Though the younger architect had every intention of gutting the 32nd-floor penthouse, he “wanted the design to honor the good DNA of the building,” Keune explains, citing its “column-free interior and exposures on three sides.” Beyond that, however, the apartment’s Watergate era trappings: mirrored walls, pink brocaded silk and other seventies chic would have to go. It was “a napkin sketch discourse,” Keune recalls of the meeting. And though Macsai stopped short of registering ringing approval, admits Keune, who worked on the project with Kenneth Ivaska of Ivaska Builders, “he seemed interested in the idea of what was being proposed.”

What Keune desired was a more open loft-like space. “With a few strategic erasures,” he says, referring to walls he eventually demolished, “you could experience how wide the building is and see from the west-facing master bedroom window clear through to the east-facing living room.” To keep spaces versatile, he deployed sliding walls that could reconfigure rooms as needed—closing off the kitchen from the entry, for instance, or opening up the laundry area when needed. “It made such a dramatic difference,” notes Keune. “The change was so immediate and meaningful.”

Keune coyly controlled initial access to the magnificent Lake Michigan views by placing a pivoting glass door at the entry to the combined living-dining-kitchen area that is fritted at the top and bottom to closely frame the horizon. When fully opened, however, it surrenders to the entire breathtaking expanse of glistening blue water beyond the building’s floor-to-ceiling glass walls. He borrowed light to illuminate the long corridor extending from the living room to the master by installing frosted clerestory windows in the private rooms along that corridor-cum-library. And to keep everything “as light and bright as possible,” walls were painted white and a subtly variegated gallery-like wood floor installed.

During the gestation of the design—which Keune worked on at night after full workdays at SOM and was assisted by Adam Fosnaugh and Aurelie Merle, who together produced the bid documents—Keune was working with Italian companies and speaking in Milan at the furniture fair. Consequently, he says, the project “was informed by a strategic selection of contemporary Italian design.” Read: modular shelving, Poliform kitchen and closets, Lualdi doors, and Italian marble. To this he added his own collection of vintage and reissued midcentury classics—a Barcelona chair, a Florence Knoll coffee table, a Bertoia Diamond chair—some of them inherited from his father, a retired preservation architect enamored with modernism.

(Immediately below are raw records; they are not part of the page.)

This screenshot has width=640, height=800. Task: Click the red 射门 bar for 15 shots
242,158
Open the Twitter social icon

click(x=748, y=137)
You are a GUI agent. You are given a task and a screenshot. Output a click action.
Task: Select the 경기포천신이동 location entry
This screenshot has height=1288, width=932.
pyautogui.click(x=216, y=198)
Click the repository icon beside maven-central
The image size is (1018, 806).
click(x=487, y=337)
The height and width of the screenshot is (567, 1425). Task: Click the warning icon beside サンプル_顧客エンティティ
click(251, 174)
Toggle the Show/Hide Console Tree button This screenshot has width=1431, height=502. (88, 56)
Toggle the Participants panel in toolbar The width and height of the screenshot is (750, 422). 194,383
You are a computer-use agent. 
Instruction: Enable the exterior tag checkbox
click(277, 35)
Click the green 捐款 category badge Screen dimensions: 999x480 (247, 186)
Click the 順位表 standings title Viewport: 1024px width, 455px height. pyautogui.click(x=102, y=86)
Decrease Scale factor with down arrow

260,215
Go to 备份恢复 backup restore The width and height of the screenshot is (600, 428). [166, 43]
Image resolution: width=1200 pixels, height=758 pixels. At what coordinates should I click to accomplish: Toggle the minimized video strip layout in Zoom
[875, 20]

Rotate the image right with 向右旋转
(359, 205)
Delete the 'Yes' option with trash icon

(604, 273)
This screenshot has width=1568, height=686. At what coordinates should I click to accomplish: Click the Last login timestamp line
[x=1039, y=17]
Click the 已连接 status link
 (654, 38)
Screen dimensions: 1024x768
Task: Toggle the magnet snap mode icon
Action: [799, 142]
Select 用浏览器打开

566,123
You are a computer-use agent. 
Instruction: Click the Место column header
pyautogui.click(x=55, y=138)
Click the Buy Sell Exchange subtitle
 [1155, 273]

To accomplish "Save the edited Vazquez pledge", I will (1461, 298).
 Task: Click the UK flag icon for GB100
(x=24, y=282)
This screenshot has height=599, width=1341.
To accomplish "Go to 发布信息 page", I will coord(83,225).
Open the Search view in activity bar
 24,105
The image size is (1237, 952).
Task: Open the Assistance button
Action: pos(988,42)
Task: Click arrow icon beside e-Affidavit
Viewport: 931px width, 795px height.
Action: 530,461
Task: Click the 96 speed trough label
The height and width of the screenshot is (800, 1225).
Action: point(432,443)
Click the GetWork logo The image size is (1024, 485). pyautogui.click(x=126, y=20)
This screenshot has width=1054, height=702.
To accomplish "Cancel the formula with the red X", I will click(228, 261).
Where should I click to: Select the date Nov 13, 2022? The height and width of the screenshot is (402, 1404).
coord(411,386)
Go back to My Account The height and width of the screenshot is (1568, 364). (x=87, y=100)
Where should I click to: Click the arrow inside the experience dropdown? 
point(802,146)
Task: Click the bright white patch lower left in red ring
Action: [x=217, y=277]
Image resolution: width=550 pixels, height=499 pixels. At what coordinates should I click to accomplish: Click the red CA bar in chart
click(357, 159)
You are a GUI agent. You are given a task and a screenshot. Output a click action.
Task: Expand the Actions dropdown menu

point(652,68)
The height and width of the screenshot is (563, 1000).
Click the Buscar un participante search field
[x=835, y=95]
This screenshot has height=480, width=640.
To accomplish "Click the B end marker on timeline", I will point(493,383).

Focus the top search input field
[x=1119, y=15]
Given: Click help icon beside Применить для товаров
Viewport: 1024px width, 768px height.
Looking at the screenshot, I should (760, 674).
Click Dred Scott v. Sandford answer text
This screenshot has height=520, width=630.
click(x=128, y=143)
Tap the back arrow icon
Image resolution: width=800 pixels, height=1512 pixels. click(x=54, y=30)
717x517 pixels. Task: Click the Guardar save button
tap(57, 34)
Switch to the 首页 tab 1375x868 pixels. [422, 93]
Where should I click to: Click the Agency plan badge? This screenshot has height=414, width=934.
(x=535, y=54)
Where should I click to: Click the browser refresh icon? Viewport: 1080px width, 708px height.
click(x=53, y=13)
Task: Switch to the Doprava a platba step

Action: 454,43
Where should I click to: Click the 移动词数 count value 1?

Keune was also careful not to update the spaces too sleekly. Natural materials “humanize what could be uncharitably interpreted as cold,” he notes of the entry’s grass-cloth wallpaper, the “obsessive-compulsive” kitchen bulletin board made by the architect using 880 recycled wine corks and a slab of unfinished amber marble in the master bath.

Opening up spaces also allows the residents to move naturally through the rhythms of the day; his family can watch the sun rise over the lake while making their morning coffee, and see it set over the lights of the city when preparing for bed.

Only one space survived unscathed: a “crazy powder room that defeats all principles of good planning because it’s on the same axis as the front door,” laughs Keune. “Every surface, including the ceiling, is mirrored, and it has black plumbing fixtures with updated hardware that brings the room into alignment with the apartment’s new palette.” Clearly, there are still some Saturday Night Fever details that were just too hard to resist.